• _DO THIS_
Retype the lines starting with the one containing "The image size" and going on through the one containing "Action: click(x=57, y=302)", exactly as they appear, and leave the pictures out of your answer.

• _MATERIAL TO PROCESS_
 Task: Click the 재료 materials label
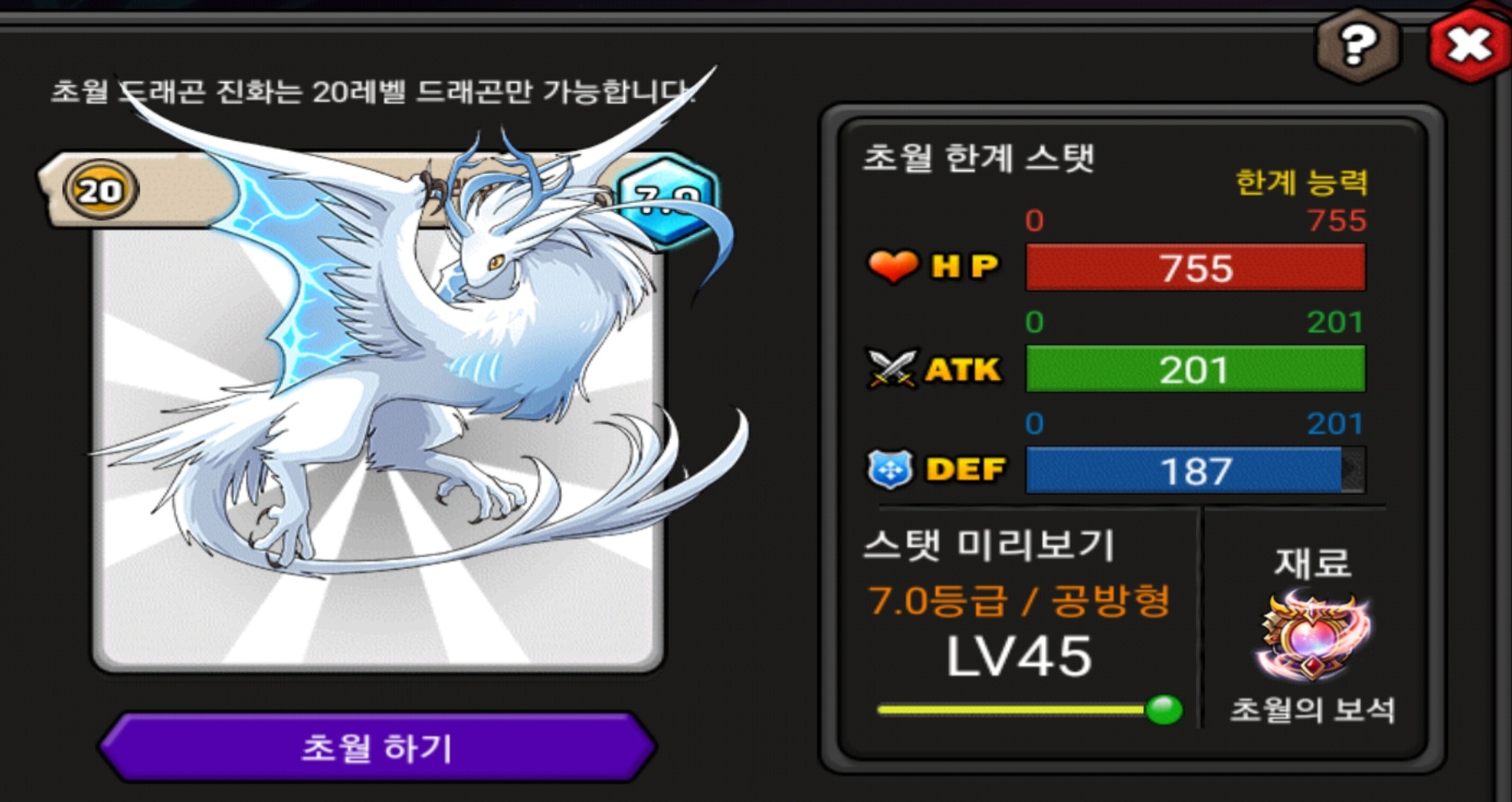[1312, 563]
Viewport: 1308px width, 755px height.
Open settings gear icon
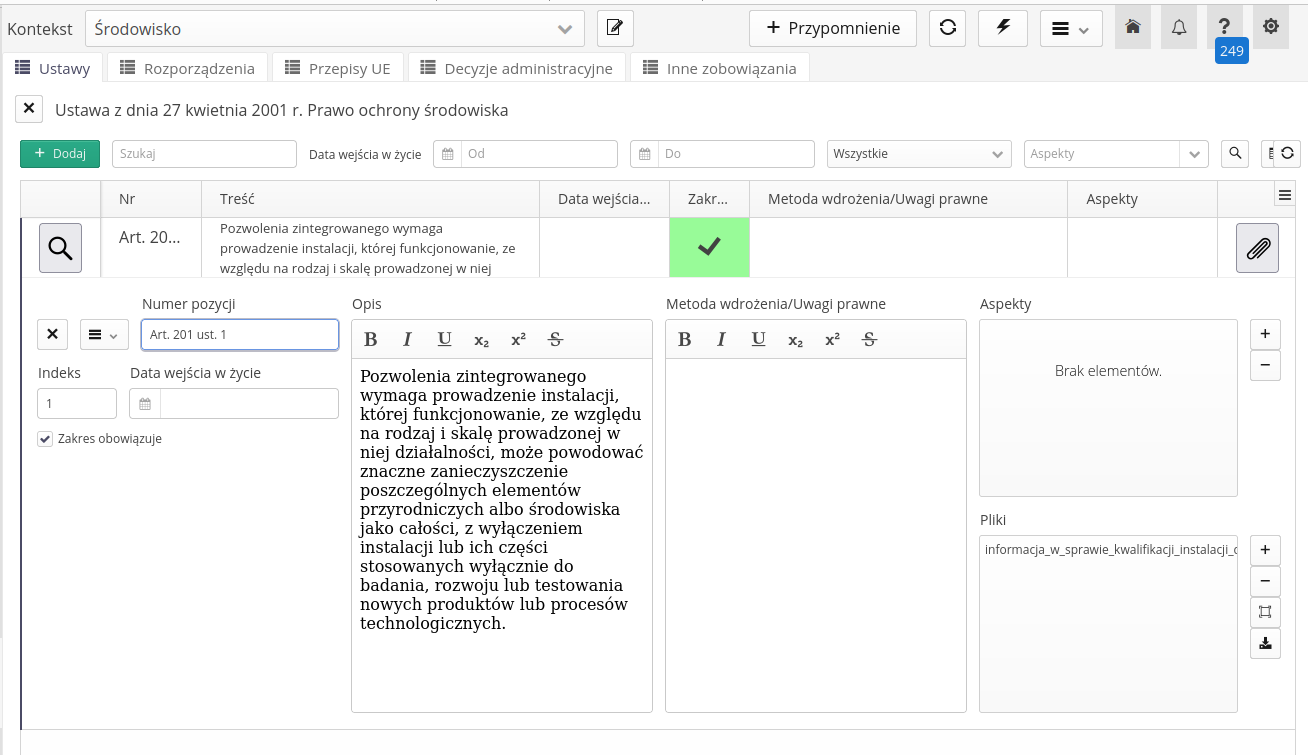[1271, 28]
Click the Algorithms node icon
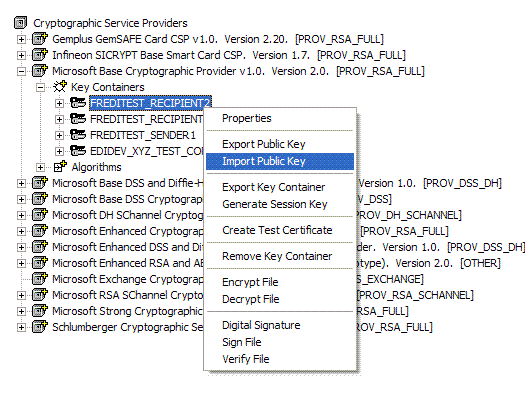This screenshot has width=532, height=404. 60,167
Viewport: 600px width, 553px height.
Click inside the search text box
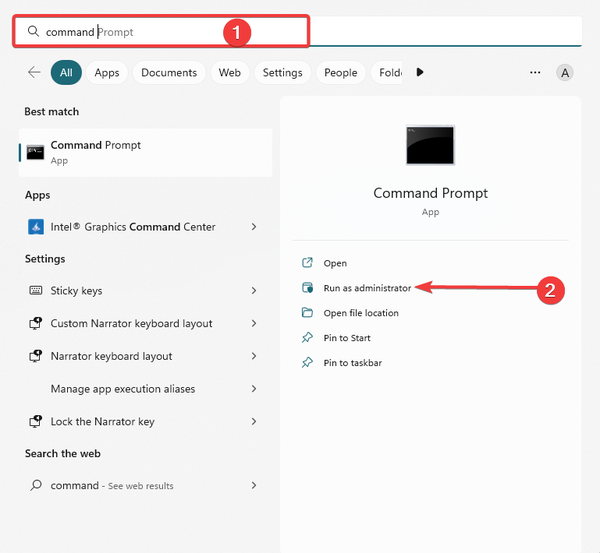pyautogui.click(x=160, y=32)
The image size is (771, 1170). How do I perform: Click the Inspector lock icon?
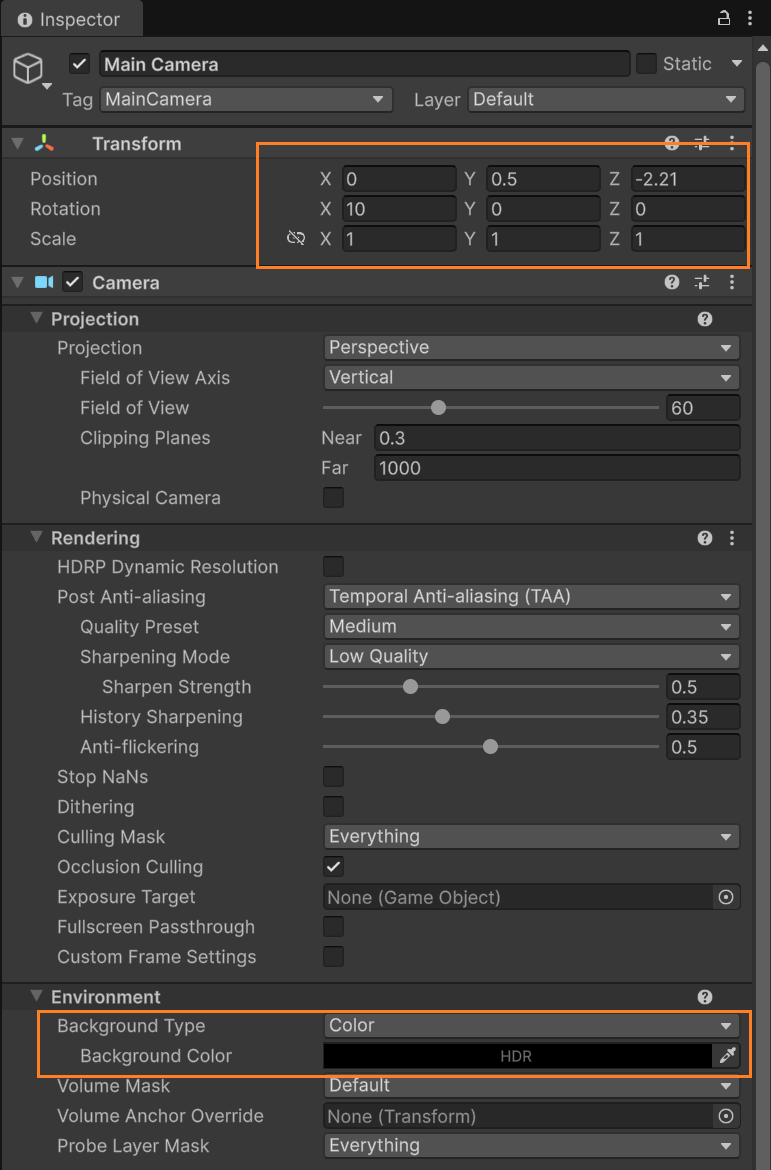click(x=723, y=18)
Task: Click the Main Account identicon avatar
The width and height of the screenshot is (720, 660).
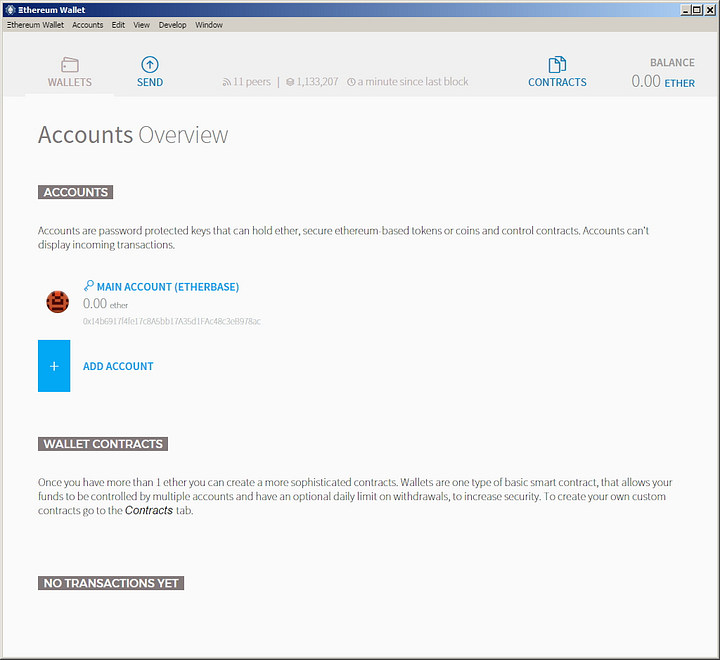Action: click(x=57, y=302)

---

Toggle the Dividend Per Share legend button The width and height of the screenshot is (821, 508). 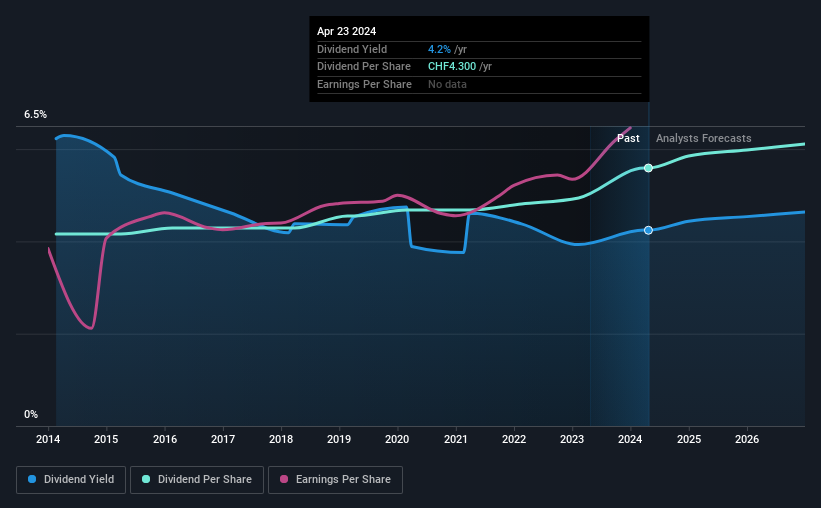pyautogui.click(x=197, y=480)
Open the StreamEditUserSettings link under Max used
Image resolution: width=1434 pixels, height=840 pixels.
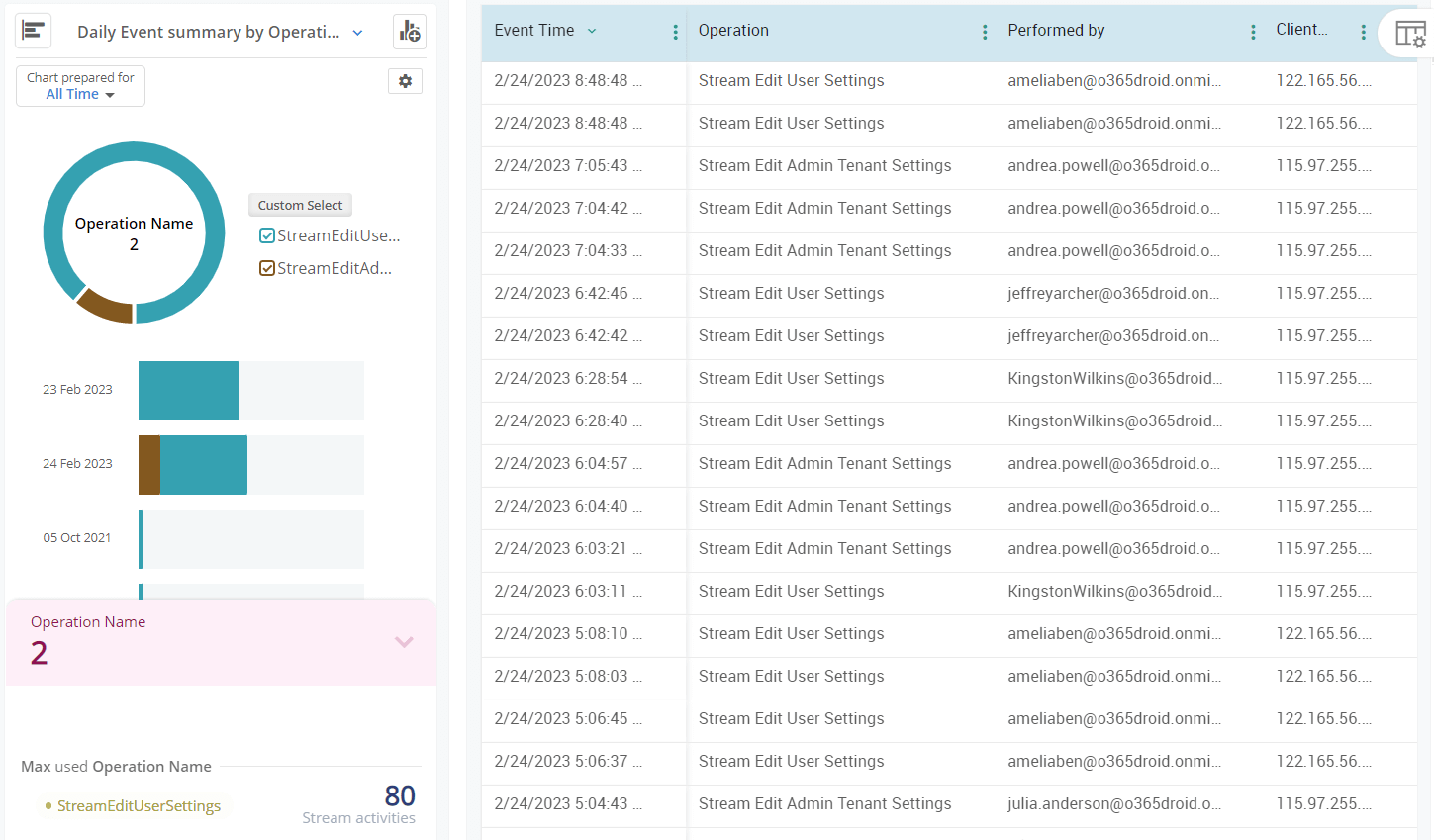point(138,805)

--

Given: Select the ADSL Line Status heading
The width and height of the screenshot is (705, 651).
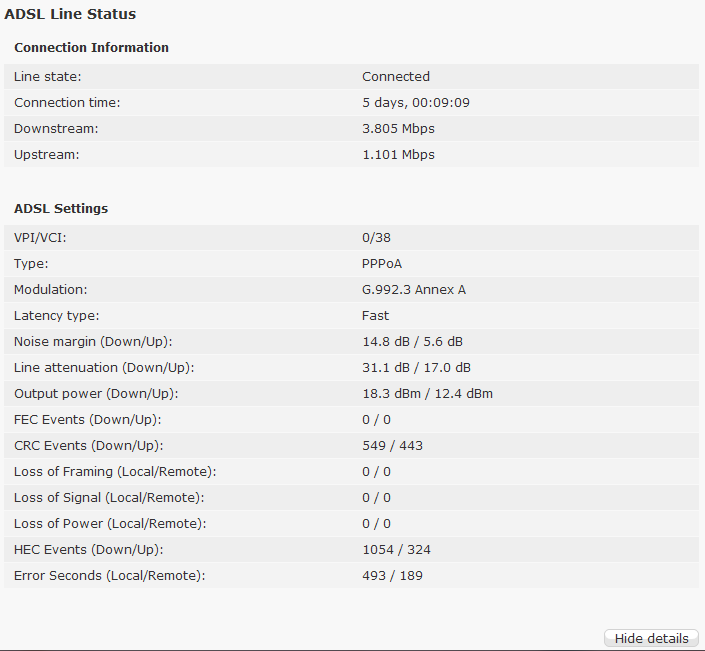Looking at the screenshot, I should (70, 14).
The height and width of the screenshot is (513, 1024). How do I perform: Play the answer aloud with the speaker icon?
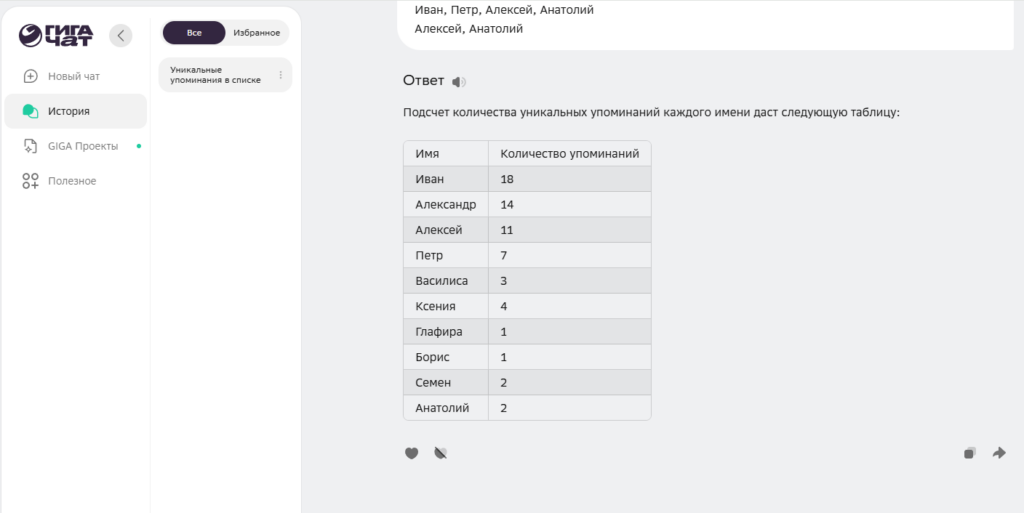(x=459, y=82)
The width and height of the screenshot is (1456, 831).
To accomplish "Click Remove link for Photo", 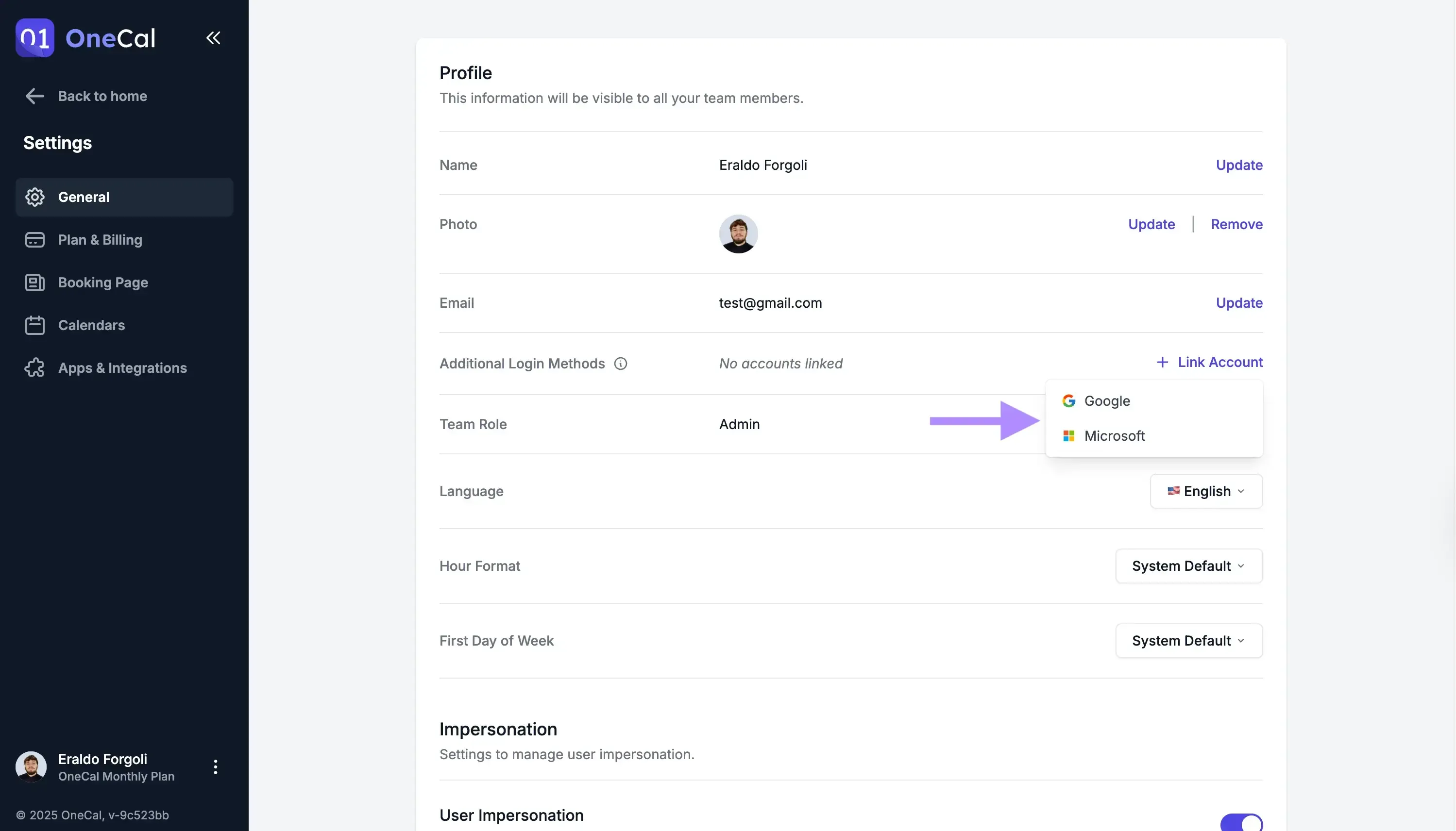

• _WRITTEN ANSWER_
The image size is (771, 1170). How do I perform: Click the Inspector lock icon?
click(x=723, y=18)
Task: Click the Main Account identicon avatar
The width and height of the screenshot is (720, 660).
Action: click(x=57, y=302)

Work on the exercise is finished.